* _Text block_:
------------------------------------------------

In the second half of my second senior year of college, I started searching for a job.  My plan was to get a job, work for a few years, then return to college to get a PhD.  I didn’t know what I would be getting a PhD in but it seemed like something I should do.  It never happened.  I did eventually go back and finish the course work for a Masters degree in Biochemistry but it never helped my cosmetic career much.

In 1992, the job market was not great.  I read the book What Color is Your Parachute, put together a resume and applied for any chemistry related job I could find.  I only went on three or four interviews, but was ultimately offered a job at Alberto Culver.  I remember leaving the job thinking that I wasn’t thrilled about working for a shampoo company.  At the time it just seemed so…unimportant.  But the pay was good and I figured I’d only be there for a couple of years before going back to college for an advanced degree.   I ended up staying for 17 years.

My first job title was Cost Savings Chemist.  Presumably, I was hired to look at the current formulas and figure out ways to make them cheaper.  This turned out to be a ruse by the R&D management to get the front office to approve hiring a new chemist.  I ended up actually being another formulating chemist for the VO5 brand.  The job was interesting enough.  I learned a lot about surfactants and formulating and working in a lab in the cosmetic industry.  I loved mixing together the chemicals and being able use my creation at the end.  The first batch of anything that I made was a 2-in-1 shampoo with the notebook code 2458-1.  I had a sample of that on my desk until I left Alberto Culver some 17 years later.

------------------------------------------------

* _Provided material_:
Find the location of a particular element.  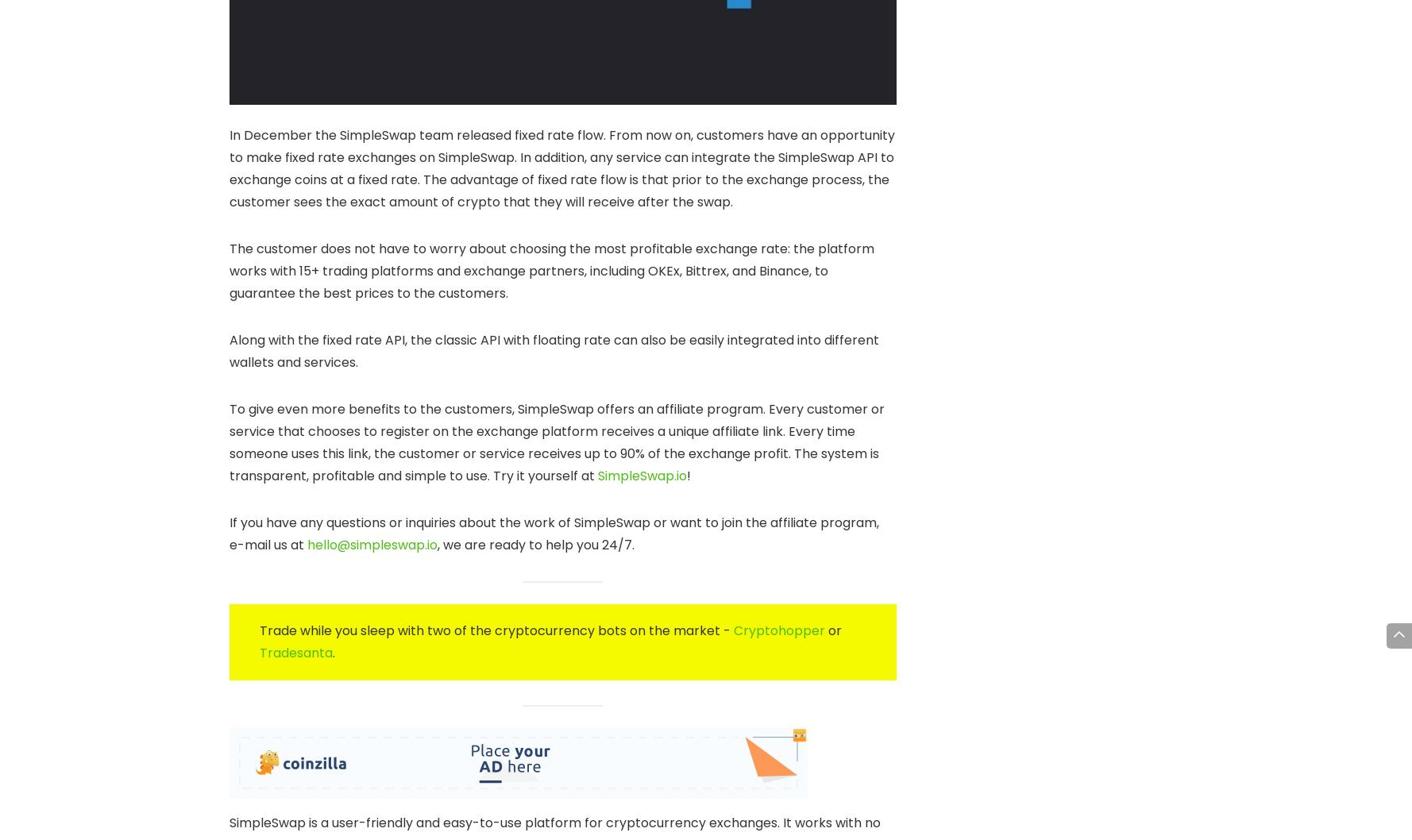

'To give even more benefits to the customers, SimpleSwap offers an affiliate program. Every customer or service that chooses to register on the exchange platform receives a unique affiliate link. Every time someone uses this link, the customer or service receives up to 90% of the exchange profit. The system is transparent, profitable and simple to use. Try it yourself at' is located at coordinates (229, 442).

------------------------------------------------

* _Challenge_: From the account of a first job in the cosmetic industry, reproduce the portion starting with "In the second" and going on through "cosmetic career much.", putting "doctorate" in place of every "PhD".

* _The result_:
In the second half of my second senior year of college, I started searching for a job.  My plan was to get a job, work for a few years, then return to college to get a doctorate.  I didn’t know what I would be getting a doctorate in but it seemed like something I should do.  It never happened.  I did eventually go back and finish the course work for a Masters degree in Biochemistry but it never helped my cosmetic career much.